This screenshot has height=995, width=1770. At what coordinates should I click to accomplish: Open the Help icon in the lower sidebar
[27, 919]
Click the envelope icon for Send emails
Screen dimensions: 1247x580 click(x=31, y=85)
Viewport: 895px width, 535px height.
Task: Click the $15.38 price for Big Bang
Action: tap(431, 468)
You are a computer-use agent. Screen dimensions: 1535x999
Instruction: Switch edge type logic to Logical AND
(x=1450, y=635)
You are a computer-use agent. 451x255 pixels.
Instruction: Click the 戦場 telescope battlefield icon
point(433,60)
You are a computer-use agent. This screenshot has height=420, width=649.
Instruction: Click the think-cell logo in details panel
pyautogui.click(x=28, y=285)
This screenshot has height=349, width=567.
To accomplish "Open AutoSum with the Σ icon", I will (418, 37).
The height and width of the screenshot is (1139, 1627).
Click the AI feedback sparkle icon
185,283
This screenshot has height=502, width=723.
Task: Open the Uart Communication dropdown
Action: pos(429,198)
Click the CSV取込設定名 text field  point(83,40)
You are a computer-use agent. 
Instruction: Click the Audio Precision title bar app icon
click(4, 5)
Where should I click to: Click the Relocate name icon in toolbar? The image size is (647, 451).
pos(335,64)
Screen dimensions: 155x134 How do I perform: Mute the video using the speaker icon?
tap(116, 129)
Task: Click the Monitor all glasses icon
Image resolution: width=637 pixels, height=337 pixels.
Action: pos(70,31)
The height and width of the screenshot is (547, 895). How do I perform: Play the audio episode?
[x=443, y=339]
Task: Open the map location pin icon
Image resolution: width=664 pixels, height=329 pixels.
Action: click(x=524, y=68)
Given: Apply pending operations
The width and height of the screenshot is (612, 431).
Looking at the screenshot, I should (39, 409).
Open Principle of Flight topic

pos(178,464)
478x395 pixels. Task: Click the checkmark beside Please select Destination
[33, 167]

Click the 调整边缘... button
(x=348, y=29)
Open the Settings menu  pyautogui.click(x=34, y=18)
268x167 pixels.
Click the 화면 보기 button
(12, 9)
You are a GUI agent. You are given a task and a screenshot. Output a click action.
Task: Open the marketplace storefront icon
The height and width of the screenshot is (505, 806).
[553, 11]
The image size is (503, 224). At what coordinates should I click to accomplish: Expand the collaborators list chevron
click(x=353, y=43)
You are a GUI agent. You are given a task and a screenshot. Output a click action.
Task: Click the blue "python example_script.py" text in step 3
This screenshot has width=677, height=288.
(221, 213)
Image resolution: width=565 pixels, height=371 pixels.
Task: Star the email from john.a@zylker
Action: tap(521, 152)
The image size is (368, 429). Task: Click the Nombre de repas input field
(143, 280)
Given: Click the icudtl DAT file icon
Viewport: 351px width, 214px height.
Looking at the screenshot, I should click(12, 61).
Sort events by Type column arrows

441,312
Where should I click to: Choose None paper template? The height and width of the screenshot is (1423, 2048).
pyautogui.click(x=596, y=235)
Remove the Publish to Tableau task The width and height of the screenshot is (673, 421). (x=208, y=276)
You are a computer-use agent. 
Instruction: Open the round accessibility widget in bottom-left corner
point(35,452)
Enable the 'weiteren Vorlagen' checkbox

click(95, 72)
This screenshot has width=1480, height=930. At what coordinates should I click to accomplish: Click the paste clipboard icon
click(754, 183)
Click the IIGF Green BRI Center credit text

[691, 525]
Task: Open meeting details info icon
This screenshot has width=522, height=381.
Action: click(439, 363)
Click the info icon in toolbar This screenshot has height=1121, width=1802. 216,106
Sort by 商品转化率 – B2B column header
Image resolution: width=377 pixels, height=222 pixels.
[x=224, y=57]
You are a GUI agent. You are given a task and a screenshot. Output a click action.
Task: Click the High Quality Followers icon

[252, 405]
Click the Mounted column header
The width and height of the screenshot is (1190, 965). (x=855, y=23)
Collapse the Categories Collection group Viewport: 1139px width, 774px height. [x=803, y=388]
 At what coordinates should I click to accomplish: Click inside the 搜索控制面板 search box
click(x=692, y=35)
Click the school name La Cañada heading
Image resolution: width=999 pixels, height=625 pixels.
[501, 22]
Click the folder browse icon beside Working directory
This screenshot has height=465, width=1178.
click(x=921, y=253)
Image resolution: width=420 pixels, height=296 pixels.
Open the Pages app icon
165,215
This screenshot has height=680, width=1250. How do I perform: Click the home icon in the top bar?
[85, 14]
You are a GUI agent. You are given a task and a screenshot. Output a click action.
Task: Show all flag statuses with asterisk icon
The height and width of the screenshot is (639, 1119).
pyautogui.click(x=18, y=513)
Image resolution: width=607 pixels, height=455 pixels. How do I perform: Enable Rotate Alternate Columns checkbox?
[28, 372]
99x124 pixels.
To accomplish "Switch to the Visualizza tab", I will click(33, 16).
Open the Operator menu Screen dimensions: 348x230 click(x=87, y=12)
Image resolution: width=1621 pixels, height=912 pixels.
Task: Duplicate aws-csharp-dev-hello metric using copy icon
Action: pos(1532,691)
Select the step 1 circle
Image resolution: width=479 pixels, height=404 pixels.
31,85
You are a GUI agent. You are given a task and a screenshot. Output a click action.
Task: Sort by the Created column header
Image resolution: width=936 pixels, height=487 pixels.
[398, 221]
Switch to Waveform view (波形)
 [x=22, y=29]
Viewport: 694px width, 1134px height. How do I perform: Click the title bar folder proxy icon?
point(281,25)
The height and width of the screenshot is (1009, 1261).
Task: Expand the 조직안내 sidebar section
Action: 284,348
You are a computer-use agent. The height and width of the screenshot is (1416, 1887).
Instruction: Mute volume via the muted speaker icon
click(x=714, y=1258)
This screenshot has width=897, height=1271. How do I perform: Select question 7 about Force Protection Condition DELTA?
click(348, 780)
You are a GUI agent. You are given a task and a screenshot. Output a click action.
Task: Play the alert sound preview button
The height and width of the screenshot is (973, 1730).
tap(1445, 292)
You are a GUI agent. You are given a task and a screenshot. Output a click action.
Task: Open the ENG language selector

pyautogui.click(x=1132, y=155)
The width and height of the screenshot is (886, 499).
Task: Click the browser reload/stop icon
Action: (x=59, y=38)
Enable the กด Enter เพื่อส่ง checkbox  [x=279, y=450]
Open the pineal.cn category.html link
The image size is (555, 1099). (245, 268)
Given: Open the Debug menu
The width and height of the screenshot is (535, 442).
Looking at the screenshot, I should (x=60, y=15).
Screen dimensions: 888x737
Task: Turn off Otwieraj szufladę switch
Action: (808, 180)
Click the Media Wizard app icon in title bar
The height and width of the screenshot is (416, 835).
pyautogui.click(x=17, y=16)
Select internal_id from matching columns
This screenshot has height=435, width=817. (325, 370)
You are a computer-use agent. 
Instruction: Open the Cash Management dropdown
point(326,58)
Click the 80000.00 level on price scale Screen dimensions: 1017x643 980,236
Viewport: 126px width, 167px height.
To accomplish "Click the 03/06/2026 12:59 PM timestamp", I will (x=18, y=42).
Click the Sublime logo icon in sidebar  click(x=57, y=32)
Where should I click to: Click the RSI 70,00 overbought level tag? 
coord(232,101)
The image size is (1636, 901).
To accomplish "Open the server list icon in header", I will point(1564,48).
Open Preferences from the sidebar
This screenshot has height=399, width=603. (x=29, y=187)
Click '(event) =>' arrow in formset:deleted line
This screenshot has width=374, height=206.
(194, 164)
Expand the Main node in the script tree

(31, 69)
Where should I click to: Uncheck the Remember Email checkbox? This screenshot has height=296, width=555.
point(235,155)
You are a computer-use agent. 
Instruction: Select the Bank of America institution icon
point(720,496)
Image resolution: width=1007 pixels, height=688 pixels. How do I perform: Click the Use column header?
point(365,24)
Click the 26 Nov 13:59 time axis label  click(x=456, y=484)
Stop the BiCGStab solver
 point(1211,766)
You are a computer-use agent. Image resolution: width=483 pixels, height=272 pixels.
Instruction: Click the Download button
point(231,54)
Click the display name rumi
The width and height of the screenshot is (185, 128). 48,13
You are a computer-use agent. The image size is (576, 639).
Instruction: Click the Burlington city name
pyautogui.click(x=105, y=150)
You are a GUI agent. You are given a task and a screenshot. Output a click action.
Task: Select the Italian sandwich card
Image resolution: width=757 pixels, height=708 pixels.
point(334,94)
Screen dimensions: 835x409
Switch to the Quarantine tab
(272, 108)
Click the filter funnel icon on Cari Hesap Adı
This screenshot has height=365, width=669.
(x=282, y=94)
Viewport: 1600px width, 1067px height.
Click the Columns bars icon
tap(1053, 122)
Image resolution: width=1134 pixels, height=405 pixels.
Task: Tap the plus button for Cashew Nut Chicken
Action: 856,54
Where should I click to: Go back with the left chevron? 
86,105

*-*-*

Return everything from the start of the listing down to the line containing "click(4, 5)", including that line, with each line reproduced verbatim.

• _RESULT OF THIS EXERCISE_
This screenshot has height=995, width=1770. At what coordinates should I click to accomplish: Open the Help icon in the lower sidebar
[27, 919]
Click the envelope icon for Send emails
Screen dimensions: 1247x580 click(x=31, y=85)
Viewport: 895px width, 535px height.
Task: Click the $15.38 price for Big Bang
Action: tap(431, 468)
You are a computer-use agent. Screen dimensions: 1535x999
Instruction: Switch edge type logic to Logical AND
(x=1450, y=635)
You are a computer-use agent. 451x255 pixels.
Instruction: Click the 戦場 telescope battlefield icon
point(433,60)
You are a computer-use agent. This screenshot has height=420, width=649.
Instruction: Click the think-cell logo in details panel
pyautogui.click(x=28, y=285)
This screenshot has height=349, width=567.
To accomplish "Open AutoSum with the Σ icon", I will (418, 37).
The height and width of the screenshot is (1139, 1627).
Click the AI feedback sparkle icon
185,283
This screenshot has height=502, width=723.
Task: Open the Uart Communication dropdown
Action: pos(429,198)
Click the CSV取込設定名 text field  point(83,40)
You are a computer-use agent. 
Instruction: Click the Audio Precision title bar app icon
click(4, 5)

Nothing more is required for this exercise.